## **Checkpoint 1:**

Akhil: Draw a design block diagram (using draw.io or similar, not handwritten!) of the basic OoO datapath [5]

Sam: Implement a parameterizable queue (depth and width) [5]

Ryan: Implement instruction fetch and integrate it with magic memory and your parameterizable queue [7.5] (Your program counter should be initialized to 0x60000000)

We tested the parameterizable queue and fetch through two test benches, fifo\_tb and fetch\_tb. In fifo\_tb, we filled up the entire queue to the size of its depth to check it does not push to the queue when it is full. Similarly, we popped the entire queue to check it does not read anything when the queue is empty. We also test concurrent push and pop and if the queue becomes empty on reset signal.

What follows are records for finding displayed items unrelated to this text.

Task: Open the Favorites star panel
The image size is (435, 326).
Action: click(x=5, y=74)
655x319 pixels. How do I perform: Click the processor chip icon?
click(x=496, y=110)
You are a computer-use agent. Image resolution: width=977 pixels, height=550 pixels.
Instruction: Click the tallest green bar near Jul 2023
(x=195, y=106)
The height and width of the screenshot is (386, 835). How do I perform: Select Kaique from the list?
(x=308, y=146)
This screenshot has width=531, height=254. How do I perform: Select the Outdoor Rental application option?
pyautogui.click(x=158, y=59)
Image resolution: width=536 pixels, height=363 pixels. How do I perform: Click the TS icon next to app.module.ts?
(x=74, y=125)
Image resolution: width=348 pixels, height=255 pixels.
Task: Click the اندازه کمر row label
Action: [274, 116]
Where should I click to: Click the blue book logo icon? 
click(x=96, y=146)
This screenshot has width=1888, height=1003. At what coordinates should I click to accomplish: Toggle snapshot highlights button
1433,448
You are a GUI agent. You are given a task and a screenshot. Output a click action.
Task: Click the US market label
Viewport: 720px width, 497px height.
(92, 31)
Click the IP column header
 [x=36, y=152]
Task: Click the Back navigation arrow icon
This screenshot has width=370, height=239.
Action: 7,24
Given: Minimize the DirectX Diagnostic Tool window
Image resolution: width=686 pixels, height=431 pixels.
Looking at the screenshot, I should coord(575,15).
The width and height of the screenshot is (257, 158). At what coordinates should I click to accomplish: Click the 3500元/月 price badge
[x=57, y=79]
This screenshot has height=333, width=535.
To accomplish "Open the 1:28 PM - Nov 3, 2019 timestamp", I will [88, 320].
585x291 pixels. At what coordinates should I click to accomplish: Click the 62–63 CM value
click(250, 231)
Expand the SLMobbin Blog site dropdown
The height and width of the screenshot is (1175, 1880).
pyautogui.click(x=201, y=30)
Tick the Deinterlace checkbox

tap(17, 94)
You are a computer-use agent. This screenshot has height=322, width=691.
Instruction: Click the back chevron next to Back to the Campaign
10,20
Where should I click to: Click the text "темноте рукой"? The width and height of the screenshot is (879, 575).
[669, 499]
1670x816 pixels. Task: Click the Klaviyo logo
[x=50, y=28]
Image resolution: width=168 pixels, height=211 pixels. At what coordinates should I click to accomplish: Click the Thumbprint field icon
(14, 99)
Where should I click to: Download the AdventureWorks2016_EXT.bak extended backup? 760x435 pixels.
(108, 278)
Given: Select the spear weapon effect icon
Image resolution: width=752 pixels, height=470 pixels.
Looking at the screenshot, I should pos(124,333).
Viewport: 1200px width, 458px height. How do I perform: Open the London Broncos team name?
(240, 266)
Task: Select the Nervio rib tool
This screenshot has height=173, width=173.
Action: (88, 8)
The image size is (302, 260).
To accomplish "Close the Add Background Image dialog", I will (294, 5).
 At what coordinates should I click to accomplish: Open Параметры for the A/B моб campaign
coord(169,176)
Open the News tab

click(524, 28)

In fetch\_tb, we first check the implementation of instruction fetch and its integration with magic memory by checking the value that is being read/popped from the queue. We also use ordinary memory to test if the queue gets populated correctly when fetching instructions at varying cycles. The fmax of this design is approximately 1.534GHz as the minimum clock is 0.652ns.

## **Roadmap for Checkpoint 2:**

Akhil: Integrate the provided multiplier into your processor as a functional unit [5] Ryan / Sam: Your design must support out-of-order execution of the arithmetic operations (you must implement ROB, RS, CDB, etc.) [5]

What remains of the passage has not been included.